- Born: February 1954 Detroit, Michigan
- Died: April 4, 2020 (aged 66)

= Allyson Carlyle =

American library science scholar and educator (1954–2020)

Allyson Carlyle (February 1954 – April 4, 2020) was a United States of America library and information science scholar, considered a leading scholar in the field of cataloging.

Carlyle was one of the initial faculty members of the University of Washington Information School, and served as the school’s first Associate Dean for Academics under Dean Michael Eisenberg. Carlyle worked to increase the diversity of the library profession, and established the Sherman Alexie and Lethene Parks Endowed Fellowship in Tribal and Rural Librarianship at the iSchool.
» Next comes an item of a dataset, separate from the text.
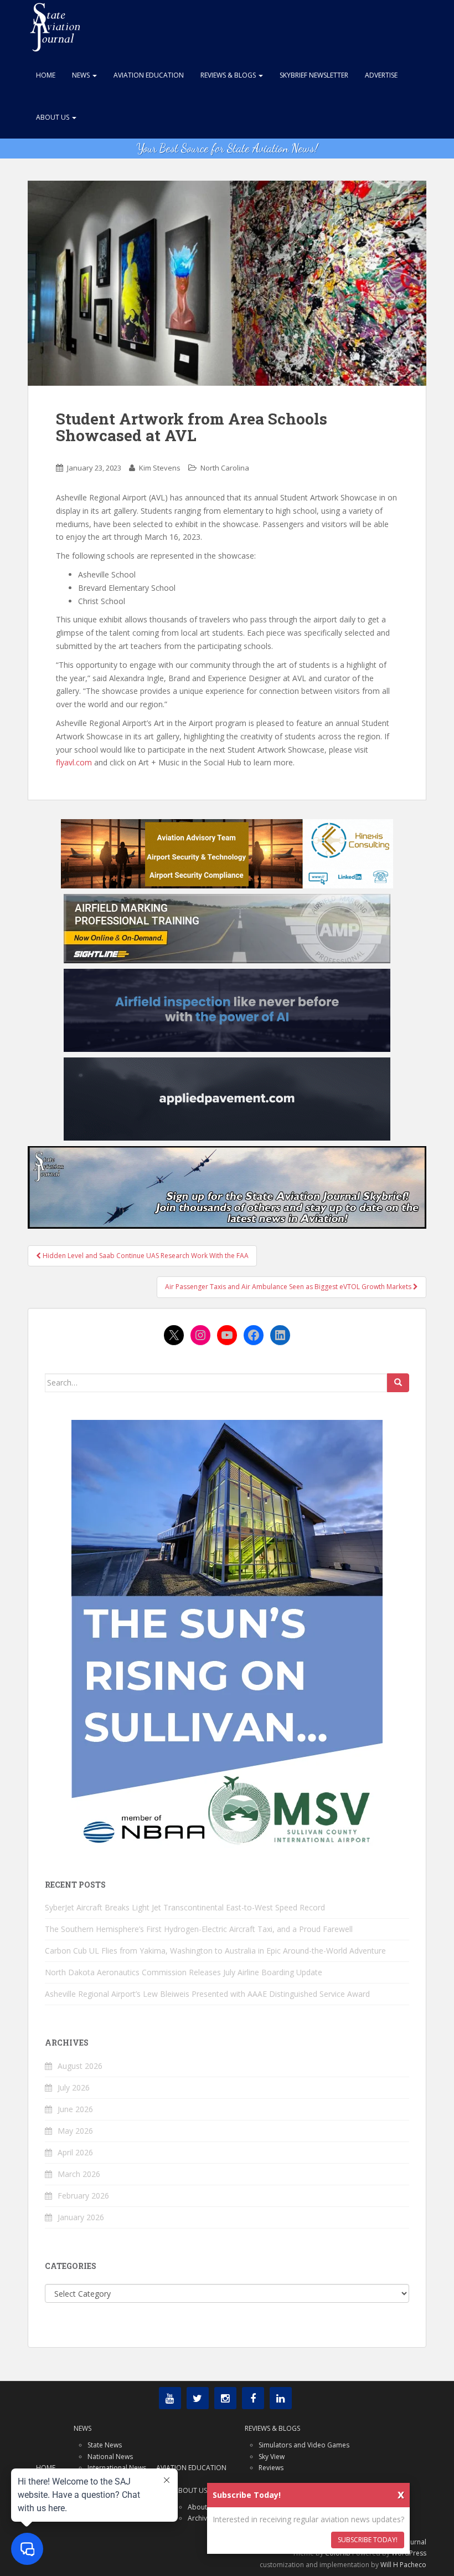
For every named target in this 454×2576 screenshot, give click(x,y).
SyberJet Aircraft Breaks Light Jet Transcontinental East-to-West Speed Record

She was known for innovative cataloging research that focused on how users would find items, not just how librarians would organize them. In 1998 she was the recipient of the Jesse H. Shera Award for Excellence in Published Research for her article Fulfilling the Second Objective in the Online Catalog: Schemes for Organizing Author and Work Records into Usable Displays. She joined the editorial board of The Library Quarterly in 2009. She also won the OCLC/ALISE Research Paper Award in 2000, for Developing Organized Information Displays for Voluminous Works: A Study of User Clustering Behavior. She retired from the iSchool in 2018 but continued to teach cataloging there. An issue of Cataloging & Classification Quarterly was a dedicated festschrift to her.

Carlyle was born in Detroit, Michigan and raised in Montana. She earned her MLS and Ph.D. from the Graduate School of Library and Information Science at the University of California, Los Angeles, in 1994. Elaine Svenonius was her Ph.D. advisor. She served with the Peace Corps in Africa. Her longtime partner was Lisa Fusco, also a librarian and professor at UW.